Jumat, 27 Juli 2012

Ironi Strategi Pangan Nasional


Ironi Strategi Pangan Nasional
Effnu Subiyanto ; Mahasiswa Doktor Ekonomi Unair
MEDIA INDONESIA, 26 Juli 2012

PERAJIN tahu dan tempe kembali bergolak karena harga kedelai melonjak tinggi sampai dengan Rp7.400-Rp8.000 per kg, atau kenaikan sampai dengan 36,4% dari harga sebelumnya. Produksi kedelai secara nasional per tahun hanya 900 ribu ton sementara jumlah permintaan mencapai 3 juta ton. Para perajin tahu dan tempe itu merencanakan mogok berproduksi sampai kenaikan harga bahan pertanian itu dapat dikendalikan pemerintah.

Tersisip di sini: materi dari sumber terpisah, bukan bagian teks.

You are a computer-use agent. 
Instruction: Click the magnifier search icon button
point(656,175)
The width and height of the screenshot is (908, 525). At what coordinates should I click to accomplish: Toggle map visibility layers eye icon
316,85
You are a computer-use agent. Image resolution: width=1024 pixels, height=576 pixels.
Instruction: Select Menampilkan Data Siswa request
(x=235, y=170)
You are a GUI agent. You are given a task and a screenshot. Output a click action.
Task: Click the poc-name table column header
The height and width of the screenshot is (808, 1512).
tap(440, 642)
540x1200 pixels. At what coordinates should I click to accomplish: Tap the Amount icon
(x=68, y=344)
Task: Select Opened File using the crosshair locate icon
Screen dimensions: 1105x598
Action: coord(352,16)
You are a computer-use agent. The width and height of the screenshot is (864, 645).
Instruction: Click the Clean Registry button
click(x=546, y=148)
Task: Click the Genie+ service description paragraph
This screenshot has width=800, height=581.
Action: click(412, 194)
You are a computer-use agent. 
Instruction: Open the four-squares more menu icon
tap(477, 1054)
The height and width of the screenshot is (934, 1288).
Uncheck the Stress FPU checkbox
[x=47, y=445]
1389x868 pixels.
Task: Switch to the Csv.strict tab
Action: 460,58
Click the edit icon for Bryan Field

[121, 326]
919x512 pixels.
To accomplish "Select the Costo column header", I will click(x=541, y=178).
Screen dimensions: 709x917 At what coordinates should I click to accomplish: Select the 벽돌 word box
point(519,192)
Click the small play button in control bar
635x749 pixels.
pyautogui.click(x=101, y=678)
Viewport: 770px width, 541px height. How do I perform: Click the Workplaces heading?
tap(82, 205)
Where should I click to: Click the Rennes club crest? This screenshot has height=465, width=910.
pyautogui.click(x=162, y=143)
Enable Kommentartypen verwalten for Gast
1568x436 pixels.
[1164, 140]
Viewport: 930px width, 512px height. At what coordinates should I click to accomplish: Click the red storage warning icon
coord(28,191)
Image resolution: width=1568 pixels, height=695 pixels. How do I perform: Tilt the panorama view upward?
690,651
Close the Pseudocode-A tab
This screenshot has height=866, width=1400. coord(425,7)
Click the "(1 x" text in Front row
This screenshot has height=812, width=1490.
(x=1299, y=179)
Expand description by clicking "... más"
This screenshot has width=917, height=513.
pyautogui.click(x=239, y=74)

Sebetulnya tidak hanya komoditas kedelai yang tidak menjadi tanda bahaya bagi pemerintah. Nasib komoditas strategis produk pertanian lainnya, yakni beras dan jagung, bahkan juga merana. Secara keseluruhan strategi pangan nasional memang amburadul. Dampaknya kini semua komoditas pangan naik sekitar 30%-50% bertepatan dengan momentum Ramadan dan sebentar lagi Lebaran 2012.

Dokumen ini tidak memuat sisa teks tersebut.